5 Questions for an MBA Working in Tech—Dan Keyserling

Keyserling—an NYU MBA grad who’s now working at Google—discusses how the MBA can prepare students for a career in technology

Can you tell me a bit about your education and career path so far? 

For my undergraduate degree I studied political and social thought at the University of Virginia, which is basically a degree that combines political theory with history and literature. While I was at UVA, I worked for the school newspaper, the Cavalier Daily, for most of my time there. Then I worked in communications for Hillary Clinton’s first campaign, and briefly at the New York Times in New York City. Then I went to Google, in 2009, and I’ve been working there ever since. 

I got my MBA at NYU at night—I attended part-time, and graduated in 2015. I specialized in macroeconomics and management, and I did that over two and a half years; it’s a full MBA, but you just take your classes at night or on weekends. You can do as quickly or slowly as want, up to five to six years, I believe. I wanted to do mine pretty quickly, which meant I had to do a lot of classwork and weekend classes and more or less not take breaks throughout the year.

How and when did you get interested in working in technology?

I never imagined myself working at a tech company when I was in college. I definitely thought I was going to be working in either politics or journalism. The real story of why I moved to New York was that my then-girlfriend got into law school at Columbia, said ‘I’m moving to New York,’ and I said ‘Okay, that sounds good.’ I was actually unemployed for a couple of months during that transition phase. When I got the New York Times gig, it seemed more like what I was expecting to do. But a friend was working for Google at the time, and said ‘you should come here.’ At that point I really admired the company, although it was hard to imagine what I would do there. But I got my first job there as an assistant for a couple of engineering directors. And then once I was inside Google I looked for teams who were working with subjects that I cared a lot about—international security, working with vulnerable populations, defending human rights. And there wasn’t really a team at Google that combined all those things in one place that I could easily find. 

Nine months after I started working there, Eric Schmidt hired Jared Cohen to create a team called Google Ideas, which eventually became Jigsaw; I was 4th hire on that team. Getting there wasn’t so straightforward; as soon as I found out that Eric had hired Jared, I figured out where he was sitting, marched over, and introduced myself. He said, ‘well I don’t have any budget or headcount, I can’t hire you, but if you want to volunteer, you can do that.’ Google has a tradition of allowing you to volunteer part of your time to projects you care about. And because at the time I worked for two engineering directors who had offices on two separate floors, no one knew where I really was, so I just sort of moved my office into Jared’s office. I kind of benefitted from corporate squatter’s rights.

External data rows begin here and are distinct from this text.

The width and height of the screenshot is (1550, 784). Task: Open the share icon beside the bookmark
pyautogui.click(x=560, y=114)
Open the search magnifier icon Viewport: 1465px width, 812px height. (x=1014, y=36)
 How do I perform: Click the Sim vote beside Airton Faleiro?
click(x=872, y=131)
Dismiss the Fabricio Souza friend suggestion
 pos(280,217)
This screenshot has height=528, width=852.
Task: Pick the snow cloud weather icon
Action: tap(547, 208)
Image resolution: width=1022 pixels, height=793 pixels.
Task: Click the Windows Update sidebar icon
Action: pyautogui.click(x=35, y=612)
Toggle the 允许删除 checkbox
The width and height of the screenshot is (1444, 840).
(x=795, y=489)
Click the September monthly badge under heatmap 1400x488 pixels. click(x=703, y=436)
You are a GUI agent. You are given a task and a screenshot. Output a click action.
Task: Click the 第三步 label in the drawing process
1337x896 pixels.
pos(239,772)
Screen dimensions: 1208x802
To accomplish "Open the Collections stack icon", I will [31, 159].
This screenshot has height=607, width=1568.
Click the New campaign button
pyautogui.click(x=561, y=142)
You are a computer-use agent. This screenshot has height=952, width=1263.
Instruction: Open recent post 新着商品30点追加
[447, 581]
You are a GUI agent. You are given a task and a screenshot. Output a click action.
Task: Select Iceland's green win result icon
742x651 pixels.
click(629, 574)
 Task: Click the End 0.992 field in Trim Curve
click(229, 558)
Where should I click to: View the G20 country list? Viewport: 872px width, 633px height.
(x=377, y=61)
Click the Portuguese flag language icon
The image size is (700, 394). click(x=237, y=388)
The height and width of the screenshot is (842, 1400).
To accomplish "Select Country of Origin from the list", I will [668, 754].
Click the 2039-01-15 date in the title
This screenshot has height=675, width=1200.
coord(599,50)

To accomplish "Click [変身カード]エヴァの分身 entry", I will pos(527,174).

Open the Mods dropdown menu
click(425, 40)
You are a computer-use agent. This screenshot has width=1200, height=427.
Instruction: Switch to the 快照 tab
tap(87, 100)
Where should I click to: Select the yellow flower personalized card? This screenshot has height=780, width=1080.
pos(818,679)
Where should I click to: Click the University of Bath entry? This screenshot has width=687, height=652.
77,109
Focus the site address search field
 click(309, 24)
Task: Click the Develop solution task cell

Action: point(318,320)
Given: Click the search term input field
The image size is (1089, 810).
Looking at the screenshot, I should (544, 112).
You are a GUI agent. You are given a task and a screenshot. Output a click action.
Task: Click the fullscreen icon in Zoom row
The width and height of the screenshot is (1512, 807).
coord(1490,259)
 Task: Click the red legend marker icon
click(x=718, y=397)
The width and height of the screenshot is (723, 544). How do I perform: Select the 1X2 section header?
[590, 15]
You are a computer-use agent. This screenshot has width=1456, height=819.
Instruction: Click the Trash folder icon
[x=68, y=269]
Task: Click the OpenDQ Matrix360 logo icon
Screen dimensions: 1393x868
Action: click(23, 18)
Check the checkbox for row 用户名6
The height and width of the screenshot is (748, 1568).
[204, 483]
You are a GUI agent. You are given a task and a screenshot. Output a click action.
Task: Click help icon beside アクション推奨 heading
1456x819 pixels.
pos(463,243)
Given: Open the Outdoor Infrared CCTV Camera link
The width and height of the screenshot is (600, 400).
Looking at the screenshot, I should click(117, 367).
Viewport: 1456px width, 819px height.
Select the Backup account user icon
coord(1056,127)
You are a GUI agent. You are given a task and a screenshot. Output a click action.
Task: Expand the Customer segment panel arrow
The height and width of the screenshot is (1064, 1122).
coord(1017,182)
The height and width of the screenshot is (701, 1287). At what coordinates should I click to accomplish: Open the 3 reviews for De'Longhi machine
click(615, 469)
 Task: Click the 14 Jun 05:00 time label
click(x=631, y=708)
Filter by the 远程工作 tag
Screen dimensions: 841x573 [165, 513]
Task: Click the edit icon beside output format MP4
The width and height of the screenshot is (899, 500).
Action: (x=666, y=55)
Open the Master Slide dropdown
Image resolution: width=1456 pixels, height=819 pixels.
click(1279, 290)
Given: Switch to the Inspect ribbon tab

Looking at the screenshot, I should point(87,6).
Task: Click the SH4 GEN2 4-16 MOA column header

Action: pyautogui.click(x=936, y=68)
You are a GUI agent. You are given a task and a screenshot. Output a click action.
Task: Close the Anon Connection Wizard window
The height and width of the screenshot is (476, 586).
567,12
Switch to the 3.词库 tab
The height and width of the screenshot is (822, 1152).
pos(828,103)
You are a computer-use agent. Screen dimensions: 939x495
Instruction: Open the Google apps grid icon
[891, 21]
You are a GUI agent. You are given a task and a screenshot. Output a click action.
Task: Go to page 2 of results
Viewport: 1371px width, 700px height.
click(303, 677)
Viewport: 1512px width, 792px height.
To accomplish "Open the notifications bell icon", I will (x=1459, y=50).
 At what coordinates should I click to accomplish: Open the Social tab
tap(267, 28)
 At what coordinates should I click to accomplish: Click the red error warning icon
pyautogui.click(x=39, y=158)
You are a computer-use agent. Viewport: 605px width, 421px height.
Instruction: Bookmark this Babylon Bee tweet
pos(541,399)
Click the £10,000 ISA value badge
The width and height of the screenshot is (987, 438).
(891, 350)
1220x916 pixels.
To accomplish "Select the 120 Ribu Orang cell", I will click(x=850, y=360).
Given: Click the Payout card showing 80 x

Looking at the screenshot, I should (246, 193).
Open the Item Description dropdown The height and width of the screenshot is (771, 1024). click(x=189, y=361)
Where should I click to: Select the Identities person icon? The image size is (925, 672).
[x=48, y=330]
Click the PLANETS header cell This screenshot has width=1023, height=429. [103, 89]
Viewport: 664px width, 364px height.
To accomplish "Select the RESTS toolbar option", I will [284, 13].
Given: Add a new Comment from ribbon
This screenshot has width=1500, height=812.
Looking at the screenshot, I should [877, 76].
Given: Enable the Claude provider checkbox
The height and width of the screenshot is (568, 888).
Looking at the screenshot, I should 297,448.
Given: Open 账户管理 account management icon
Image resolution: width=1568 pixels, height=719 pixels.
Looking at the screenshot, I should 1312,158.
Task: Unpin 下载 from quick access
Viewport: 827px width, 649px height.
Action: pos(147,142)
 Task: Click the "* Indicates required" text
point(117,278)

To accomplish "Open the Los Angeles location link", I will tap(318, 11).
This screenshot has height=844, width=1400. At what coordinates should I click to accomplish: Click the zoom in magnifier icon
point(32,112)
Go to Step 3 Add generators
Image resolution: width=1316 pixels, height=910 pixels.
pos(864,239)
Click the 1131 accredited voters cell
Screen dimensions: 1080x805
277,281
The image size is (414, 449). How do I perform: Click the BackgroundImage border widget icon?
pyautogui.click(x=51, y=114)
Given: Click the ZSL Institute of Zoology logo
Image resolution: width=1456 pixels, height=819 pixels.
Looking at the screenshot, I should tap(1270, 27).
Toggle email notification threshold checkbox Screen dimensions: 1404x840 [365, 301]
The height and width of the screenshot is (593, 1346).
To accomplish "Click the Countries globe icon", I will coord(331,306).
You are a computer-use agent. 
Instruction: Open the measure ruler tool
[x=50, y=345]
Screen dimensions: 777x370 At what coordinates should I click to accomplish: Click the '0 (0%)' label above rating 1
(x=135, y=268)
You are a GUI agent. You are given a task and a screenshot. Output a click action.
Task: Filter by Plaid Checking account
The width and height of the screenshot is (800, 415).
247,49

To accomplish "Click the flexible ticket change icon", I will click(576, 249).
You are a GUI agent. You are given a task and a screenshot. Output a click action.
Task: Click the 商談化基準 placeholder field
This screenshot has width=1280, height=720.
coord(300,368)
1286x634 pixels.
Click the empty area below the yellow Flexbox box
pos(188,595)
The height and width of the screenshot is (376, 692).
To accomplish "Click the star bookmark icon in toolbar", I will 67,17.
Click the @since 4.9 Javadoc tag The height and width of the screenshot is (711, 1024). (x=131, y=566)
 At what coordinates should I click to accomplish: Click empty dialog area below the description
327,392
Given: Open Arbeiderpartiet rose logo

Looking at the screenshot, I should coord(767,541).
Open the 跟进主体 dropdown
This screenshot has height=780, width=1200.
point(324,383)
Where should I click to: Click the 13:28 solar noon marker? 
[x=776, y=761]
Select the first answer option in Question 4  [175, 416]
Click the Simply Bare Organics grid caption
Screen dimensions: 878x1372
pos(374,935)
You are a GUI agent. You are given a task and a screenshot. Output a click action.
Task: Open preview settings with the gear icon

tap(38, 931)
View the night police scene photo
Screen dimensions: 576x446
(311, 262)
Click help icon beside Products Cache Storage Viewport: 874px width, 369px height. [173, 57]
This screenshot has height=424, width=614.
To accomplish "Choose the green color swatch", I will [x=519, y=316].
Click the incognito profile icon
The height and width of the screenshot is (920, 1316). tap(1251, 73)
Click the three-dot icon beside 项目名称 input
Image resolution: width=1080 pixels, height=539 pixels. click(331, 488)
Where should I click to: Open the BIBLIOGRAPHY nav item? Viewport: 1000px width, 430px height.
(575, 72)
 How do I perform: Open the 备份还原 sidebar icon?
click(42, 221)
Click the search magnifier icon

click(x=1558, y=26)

Do you think you needed an MBA for your job? How does your MBA supplement what you’re doing now? 

I don’t think I needed one; no one says, “you need to get an MBA.” I got one because I wanted to go to graduate school—I wanted to learn in a formal environment, and have a kind of structure around getting smarter. I was also a small business owner at the time—my college buds and I started a small coffee shop, and I wanted to learn how to do that better, be a better entrepreneur, business owner, and I wanted to put that process in context of a formal MBA curriculum. I thought I’d learned a lot just by starting the business, but it was really helpful to put a lot of those lessons in context of other lessons people learned creating and running businesses. The MBA also made me better understand what things were going on around me while working at a big company like Google—gave me context, better resources of the decisions that were being made, and allowed me to study rigorously things like macro-economic trends, financial crises, and how markets operate, how organizations like Google participates in all that. I’m really glad I got my MBA while working at Google; it gave me such an incredible place to not just apply what I was learning, but also to steer that knowledge into what I was doing in the future. 

Do you feel there’s a lot of focus on technology in MBA programs? Were a lot of your classmates angling towards a career in technology? 

Every business school kind of has its own angle and reputation, and NYU is known for being a finance-heavy school because of its location and faculty. I was a bit of a rarity there working in technology. I’d say that many were getting MBA for a really specific purpose—needing it within their organization, to get out of their current field, or pivot somewhere else. I’d say that most of my classmates still worked in finance in one way or other. 

Do you have any advice for MBA students looking to get into the industry? 

I would say that even if you’re not considering getting into tech as an MBA, spend some time getting to understand the industry—the life cycle of a tech product, how it gets made, the relationship between software engineering and product management—because I think that even if you’re not interested in delving into the industry per se, that whole sector is going to be increasingly relevant to all other sectors. People with some fluency in how it works are going to be better equipped to work in other industries. 

Also, for people who are interested in getting a job in big tech company, don’t let the perfect role be the enemy of a good role. I talk to a lot of people who say ‘oh there’s only one job I’d consider at X company,’ with an overwrought idea of what they’re going to do there. That wasn’t really my approach. I said ‘let me just get in the door of the coolest place in the world and see how I can be useful there.’ They’re really dynamic. Once you get inside, you have a much better sense of what’s going on. You’re better equipped to make informed decisions about your career.